→ RECORD EXCERPTS:
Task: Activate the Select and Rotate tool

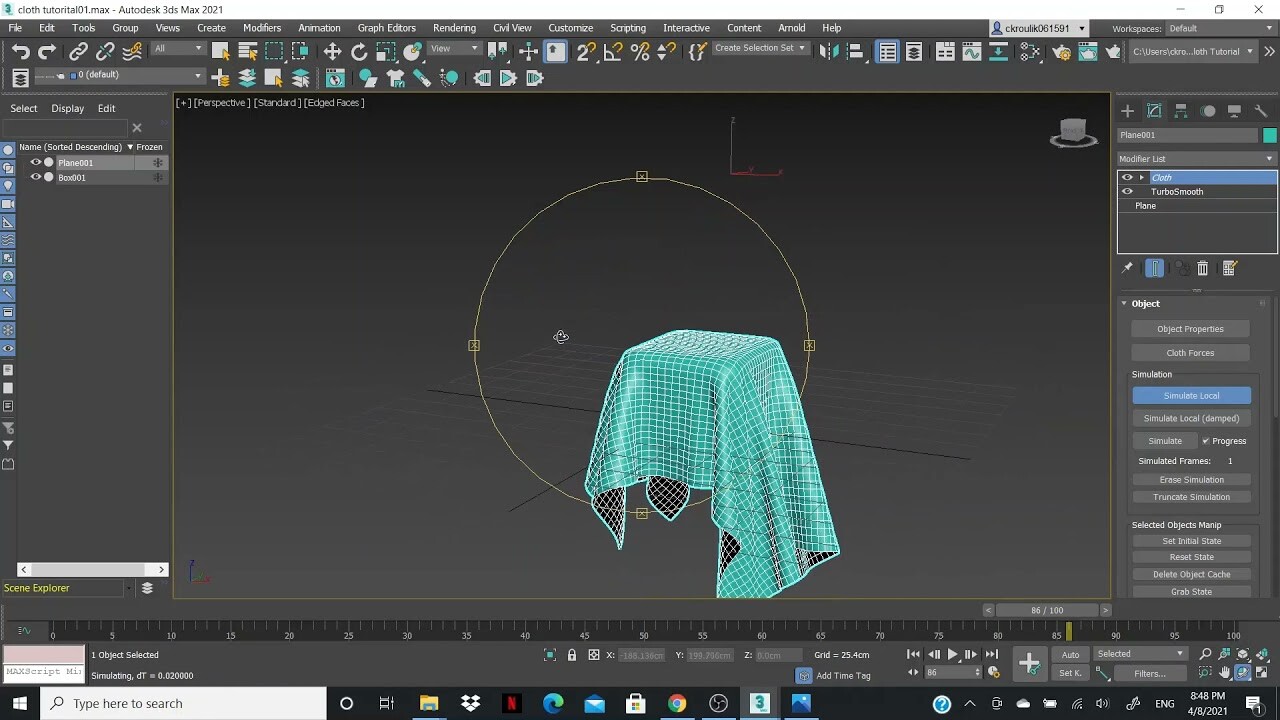Action: [359, 51]
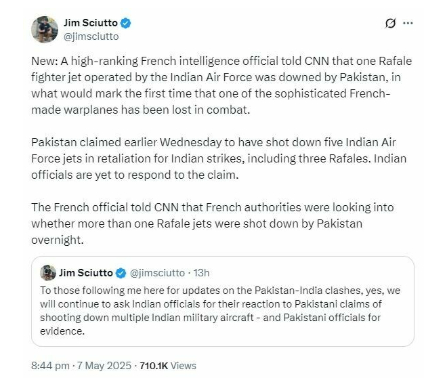Open the main author name Jim Sciutto
Screen dimensions: 424x378
coord(90,23)
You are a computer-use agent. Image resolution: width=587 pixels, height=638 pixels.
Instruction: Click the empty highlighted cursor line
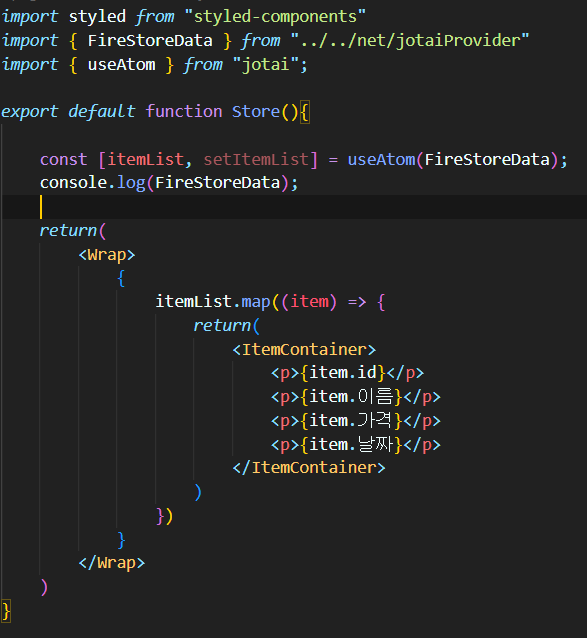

→ TASK TO CARRY OUT: Every line between the one containing "You are a computer-use" and the end of the listing, both included, needs to be retyped exactly, minus the pictures.

→ EXPECTED ANSWER:
You are a computer-use agent. Image resolution: width=587 pixels, height=638 pixels.
Instruction: Click the empty highlighted cursor line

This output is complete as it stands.